Seria possível entender o enredo deste poema não como a história do herói que salva a passiva esposa, mas como o agir divino da tecelã que cria, nos laços de seu infindo tear, a aventura vivida pelo marido? Também na Ilíada Homero aplica similar tropo ao escrever que Helena, do marmóreo frescor de seu aposento, cose as cenas da batalha que desponta na planície de Tróia.
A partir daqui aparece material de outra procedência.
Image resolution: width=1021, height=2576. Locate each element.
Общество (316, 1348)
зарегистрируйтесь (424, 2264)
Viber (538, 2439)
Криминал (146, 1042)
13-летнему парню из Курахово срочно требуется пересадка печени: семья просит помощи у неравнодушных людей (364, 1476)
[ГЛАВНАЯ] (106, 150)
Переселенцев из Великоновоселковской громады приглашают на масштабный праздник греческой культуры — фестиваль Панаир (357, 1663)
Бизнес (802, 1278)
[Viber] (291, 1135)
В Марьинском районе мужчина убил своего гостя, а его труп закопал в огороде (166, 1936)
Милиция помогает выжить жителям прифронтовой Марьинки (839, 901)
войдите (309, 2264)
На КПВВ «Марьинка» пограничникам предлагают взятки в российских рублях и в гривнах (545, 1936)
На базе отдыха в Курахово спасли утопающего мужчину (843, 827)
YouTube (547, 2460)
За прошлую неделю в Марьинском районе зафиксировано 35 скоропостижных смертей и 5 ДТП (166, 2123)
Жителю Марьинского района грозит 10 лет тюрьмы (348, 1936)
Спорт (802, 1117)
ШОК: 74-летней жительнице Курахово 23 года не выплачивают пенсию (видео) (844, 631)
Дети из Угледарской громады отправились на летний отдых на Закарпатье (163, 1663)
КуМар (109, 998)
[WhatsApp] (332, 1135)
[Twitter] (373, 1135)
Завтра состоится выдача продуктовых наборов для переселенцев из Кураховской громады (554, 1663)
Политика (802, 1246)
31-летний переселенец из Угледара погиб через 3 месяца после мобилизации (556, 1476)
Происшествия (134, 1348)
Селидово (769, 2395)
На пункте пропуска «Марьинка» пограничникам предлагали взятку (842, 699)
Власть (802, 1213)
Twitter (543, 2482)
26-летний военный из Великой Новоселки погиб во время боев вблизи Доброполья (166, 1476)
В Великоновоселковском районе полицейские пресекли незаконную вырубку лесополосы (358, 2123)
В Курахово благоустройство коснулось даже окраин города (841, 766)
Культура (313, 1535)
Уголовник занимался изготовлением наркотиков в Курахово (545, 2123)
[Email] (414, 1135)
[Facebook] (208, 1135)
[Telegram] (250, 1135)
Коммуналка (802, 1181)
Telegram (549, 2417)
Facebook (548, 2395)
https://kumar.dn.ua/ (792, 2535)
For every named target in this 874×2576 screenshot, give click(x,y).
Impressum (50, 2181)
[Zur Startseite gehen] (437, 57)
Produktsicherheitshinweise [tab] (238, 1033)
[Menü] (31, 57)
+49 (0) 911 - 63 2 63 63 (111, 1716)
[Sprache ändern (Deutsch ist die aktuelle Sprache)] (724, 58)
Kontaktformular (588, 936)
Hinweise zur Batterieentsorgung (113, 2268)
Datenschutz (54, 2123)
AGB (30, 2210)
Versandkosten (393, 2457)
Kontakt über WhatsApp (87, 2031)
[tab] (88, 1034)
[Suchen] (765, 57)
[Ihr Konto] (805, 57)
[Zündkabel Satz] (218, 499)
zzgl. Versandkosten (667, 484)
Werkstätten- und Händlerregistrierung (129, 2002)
Incontáveis culturas entendem a tecelagem como ofício de sagrada criação. Costuma-se chamar as traves superior e inferior do tear de barras do céu e da terra — entre ambas, em fibras de plantas e de bichos, a tecelã entrelaça a existência. Seus gestos contínuos e o lento acúmulo de nós induz-lhe um ânimo divino, pois seguro e sereno. Depois contempla a invejável harmonia de sua criação, onde todos os pontos amarram-se numa estrutura. É típico da tapeçaria oriental o apreço por uma matemática mística que ordena tudo o que há — no século VI o monarca Cosroes I encomendou o cultuado tapete de Baharestan, que eterniza um jardim de perfeita primavera com pedras preciosas e fios de ouro e prata. O impecável fulgor de seus padrões é como o próprio paraíso estendido aos pés do devoto, um efémero templo do eterno que salva-nos do acaso e entropia mundanos. Esta plenitude interdita à matéria é como uma janela divina ao mundo, onde a deusa abre a sua esquadria perolada para permitir-nos contemplar a lógica construtiva do além.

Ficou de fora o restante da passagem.